Adagio in G Minor (Albinoni) - YouTube
06-22-2010, 12:15 PM
I was informed by my music instructor many moons ago that the use of minor chords and the tritone conveyed sadness (as well as evil in the case of the tritone), along with slow tempii. Still not sure I totally agree with him nowadays, but that is all I can remember.
'Sadness' in music must be difficult to quantify since the musical experience can be so subjective.
08-31-2010, 02:07 PM
Amazes me to think I discovered Albinoni's masterwork through James Morrison's often klutzy poetry. Hey, I was a teenager...
The Psychology of Music: Effects on Behavior, Intelligence, Learning, Pain and Health (http://psychology.suite101.com/article.cfm/the_psychology_of_music)

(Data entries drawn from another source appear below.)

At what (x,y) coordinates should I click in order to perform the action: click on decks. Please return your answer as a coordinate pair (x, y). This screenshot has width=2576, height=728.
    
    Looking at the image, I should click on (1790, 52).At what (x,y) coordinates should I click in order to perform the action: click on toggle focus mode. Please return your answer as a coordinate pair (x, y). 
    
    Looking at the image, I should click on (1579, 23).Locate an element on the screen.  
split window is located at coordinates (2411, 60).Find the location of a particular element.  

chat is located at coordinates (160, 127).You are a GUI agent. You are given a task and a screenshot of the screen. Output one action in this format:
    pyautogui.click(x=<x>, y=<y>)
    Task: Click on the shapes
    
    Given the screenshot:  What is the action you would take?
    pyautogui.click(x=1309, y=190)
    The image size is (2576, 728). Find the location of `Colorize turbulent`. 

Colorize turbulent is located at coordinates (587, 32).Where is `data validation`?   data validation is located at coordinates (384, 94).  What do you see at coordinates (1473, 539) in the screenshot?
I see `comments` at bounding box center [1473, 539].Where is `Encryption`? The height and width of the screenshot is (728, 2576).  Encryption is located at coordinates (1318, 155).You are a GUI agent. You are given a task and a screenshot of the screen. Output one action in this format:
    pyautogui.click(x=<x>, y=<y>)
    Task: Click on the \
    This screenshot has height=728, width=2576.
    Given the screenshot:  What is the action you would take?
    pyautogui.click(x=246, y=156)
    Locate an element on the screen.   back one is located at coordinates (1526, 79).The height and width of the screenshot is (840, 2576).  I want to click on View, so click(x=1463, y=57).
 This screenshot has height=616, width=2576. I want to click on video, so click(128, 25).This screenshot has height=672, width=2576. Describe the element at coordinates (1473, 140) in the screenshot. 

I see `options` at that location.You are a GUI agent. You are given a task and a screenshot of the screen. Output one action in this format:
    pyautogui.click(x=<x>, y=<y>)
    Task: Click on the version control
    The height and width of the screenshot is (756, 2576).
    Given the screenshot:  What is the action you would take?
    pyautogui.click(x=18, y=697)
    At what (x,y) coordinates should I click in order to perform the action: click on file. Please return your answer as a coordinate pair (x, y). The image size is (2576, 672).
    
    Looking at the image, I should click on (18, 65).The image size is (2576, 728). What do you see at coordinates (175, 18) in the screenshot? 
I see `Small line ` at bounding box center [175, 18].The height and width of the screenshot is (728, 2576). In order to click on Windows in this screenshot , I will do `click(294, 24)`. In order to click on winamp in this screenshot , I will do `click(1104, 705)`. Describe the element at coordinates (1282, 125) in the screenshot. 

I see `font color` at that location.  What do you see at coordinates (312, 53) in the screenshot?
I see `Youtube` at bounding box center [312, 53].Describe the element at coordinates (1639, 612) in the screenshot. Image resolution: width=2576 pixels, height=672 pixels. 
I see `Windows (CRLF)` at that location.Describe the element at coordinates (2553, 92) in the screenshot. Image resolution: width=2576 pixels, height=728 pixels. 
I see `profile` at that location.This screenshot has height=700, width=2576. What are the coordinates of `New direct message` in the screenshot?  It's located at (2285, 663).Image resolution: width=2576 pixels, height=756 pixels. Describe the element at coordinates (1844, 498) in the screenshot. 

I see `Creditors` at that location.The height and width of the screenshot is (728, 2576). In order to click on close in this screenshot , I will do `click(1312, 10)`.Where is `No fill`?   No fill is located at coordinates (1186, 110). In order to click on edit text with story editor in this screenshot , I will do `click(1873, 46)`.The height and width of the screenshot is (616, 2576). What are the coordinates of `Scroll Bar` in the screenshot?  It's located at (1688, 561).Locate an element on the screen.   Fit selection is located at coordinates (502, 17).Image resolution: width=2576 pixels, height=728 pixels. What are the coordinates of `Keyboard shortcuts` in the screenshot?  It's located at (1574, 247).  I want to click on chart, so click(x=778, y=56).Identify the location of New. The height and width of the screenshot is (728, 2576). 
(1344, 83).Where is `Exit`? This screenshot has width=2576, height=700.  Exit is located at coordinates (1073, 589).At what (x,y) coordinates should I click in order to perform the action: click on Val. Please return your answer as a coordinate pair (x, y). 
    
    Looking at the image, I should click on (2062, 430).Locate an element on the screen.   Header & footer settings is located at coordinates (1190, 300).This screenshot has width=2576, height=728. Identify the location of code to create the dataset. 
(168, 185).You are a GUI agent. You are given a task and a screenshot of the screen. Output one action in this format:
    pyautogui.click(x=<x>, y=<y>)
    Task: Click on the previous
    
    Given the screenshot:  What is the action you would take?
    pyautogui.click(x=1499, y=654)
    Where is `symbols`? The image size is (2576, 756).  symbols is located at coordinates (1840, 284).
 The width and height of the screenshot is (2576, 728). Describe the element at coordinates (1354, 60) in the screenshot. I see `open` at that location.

A student named David Merrill devised an experiment to discover how music would affect the ability of mice to learn new things. Merrill had one group of mice listen to classical music 24 hours a day and another to heavy metal music. He then timed the mice as they ran through mazes to see if the music affected their speed of learning. Unfortunately, he had to cut the first experiment short because the heavy metal mice all killed one another. In a second experiment, mice that listened to Mozart for 10 hours a day dramatically improved their maze-solving abilities, while the heavy metal mice actually became worse at solving mazes than they had been at the beginning of the experiment.
On a stranger note, sociology professor James Gundlach found higher rates of suicide among those who listen to country music.